Input for this task >>
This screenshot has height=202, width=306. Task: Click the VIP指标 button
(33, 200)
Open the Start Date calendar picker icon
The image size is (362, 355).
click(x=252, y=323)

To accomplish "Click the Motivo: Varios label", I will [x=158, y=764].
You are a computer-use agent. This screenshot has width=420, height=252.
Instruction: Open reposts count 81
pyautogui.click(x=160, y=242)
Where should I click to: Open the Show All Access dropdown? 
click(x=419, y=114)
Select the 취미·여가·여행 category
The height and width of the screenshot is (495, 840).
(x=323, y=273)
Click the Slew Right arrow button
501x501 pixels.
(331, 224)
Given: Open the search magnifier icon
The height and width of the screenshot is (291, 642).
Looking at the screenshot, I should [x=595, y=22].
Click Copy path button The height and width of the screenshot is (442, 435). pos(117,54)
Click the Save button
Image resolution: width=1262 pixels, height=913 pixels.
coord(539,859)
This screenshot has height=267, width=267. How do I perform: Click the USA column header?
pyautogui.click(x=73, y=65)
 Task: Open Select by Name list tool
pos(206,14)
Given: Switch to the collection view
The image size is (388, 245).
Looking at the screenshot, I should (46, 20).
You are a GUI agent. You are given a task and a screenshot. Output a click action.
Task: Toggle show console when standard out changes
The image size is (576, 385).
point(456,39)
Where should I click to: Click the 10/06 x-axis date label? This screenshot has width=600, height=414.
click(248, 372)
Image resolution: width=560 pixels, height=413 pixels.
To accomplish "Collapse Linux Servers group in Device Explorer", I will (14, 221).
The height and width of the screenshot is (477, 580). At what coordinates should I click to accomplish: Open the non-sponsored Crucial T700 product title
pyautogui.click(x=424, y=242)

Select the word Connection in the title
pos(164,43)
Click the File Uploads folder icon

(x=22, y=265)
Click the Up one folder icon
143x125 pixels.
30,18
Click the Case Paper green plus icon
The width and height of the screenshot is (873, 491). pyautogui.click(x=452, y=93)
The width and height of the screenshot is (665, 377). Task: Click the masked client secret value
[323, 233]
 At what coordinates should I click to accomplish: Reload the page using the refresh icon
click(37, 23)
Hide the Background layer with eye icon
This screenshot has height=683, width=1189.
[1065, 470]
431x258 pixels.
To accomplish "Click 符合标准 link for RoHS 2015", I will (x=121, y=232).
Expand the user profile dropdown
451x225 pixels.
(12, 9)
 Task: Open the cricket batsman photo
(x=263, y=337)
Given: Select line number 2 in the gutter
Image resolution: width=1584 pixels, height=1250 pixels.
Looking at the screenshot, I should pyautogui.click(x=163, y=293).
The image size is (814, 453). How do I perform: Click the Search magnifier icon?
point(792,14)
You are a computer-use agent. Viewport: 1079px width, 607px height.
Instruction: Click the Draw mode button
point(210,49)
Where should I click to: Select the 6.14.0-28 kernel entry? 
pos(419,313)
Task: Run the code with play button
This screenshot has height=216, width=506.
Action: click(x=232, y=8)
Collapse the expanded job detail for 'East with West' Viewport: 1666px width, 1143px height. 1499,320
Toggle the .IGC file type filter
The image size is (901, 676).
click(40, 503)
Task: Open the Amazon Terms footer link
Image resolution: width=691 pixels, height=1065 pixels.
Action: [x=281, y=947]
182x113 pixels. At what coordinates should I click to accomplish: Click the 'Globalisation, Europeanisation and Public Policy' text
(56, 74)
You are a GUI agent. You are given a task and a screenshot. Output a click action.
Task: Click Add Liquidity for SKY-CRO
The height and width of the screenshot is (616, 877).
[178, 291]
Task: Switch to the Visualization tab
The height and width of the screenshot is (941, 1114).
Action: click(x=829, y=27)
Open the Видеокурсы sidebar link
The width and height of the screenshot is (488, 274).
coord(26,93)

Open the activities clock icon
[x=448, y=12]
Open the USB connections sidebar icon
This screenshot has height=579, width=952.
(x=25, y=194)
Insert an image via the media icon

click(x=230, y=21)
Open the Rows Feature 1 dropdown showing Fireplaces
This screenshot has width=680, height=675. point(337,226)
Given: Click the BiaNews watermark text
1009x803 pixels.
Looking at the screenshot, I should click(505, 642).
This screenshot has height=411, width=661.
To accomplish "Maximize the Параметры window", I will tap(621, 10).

Your objective >> The lines from the one holding "182x113 pixels. At" to the last line of the entries, both included: retype them exactly and give nothing else.

Your response >>
182x113 pixels. At what coordinates should I click to accomplish: Click the 'Globalisation, Europeanisation and Public Policy' text
(56, 74)
You are a GUI agent. You are given a task and a screenshot. Output a click action.
Task: Click Add Liquidity for SKY-CRO
The height and width of the screenshot is (616, 877).
[178, 291]
Task: Switch to the Visualization tab
The height and width of the screenshot is (941, 1114).
Action: click(x=829, y=27)
Open the Видеокурсы sidebar link
The width and height of the screenshot is (488, 274).
coord(26,93)

Open the activities clock icon
[x=448, y=12]
Open the USB connections sidebar icon
This screenshot has height=579, width=952.
(x=25, y=194)
Insert an image via the media icon

click(x=230, y=21)
Open the Rows Feature 1 dropdown showing Fireplaces
This screenshot has width=680, height=675. point(337,226)
Given: Click the BiaNews watermark text
1009x803 pixels.
Looking at the screenshot, I should click(505, 642).
This screenshot has height=411, width=661.
To accomplish "Maximize the Параметры window", I will tap(621, 10).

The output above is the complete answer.